EXERCISE OBJECTIVE:
Going through the entries below, copy out each line that contains "computer".

Collected data entries:
--*--

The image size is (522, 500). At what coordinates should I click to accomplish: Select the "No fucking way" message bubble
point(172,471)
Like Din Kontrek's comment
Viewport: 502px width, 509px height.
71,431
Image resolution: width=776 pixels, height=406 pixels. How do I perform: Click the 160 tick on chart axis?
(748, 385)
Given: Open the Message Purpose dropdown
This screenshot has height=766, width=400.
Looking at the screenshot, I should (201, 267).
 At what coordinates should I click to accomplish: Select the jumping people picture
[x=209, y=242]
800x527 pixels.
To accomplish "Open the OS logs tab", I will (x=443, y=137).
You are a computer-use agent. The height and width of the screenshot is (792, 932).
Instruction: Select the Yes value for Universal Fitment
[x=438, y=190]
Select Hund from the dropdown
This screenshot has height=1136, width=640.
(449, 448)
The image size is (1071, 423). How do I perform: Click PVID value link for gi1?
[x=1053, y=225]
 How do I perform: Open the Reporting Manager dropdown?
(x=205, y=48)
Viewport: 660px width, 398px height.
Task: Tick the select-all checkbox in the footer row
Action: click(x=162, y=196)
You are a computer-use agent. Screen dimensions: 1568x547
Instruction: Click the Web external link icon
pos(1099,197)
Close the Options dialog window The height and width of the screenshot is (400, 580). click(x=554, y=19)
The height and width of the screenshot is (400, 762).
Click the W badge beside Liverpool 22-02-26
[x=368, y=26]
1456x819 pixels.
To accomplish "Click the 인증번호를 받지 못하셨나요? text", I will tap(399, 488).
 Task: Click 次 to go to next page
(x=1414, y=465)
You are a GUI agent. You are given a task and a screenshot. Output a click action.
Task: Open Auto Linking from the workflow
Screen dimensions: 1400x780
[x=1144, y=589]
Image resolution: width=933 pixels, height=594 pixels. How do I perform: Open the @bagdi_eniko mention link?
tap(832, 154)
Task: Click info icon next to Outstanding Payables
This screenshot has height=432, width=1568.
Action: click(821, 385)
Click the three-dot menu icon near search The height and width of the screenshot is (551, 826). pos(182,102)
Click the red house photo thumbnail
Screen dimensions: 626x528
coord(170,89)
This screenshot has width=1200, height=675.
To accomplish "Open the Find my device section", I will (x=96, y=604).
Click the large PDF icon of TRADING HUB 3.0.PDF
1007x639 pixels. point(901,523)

--*--

THE COMPLETED TASK:
You are a computer-use agent. The height and width of the screenshot is (792, 932).
You are a computer-use agent. Screen dimensions: 1568x547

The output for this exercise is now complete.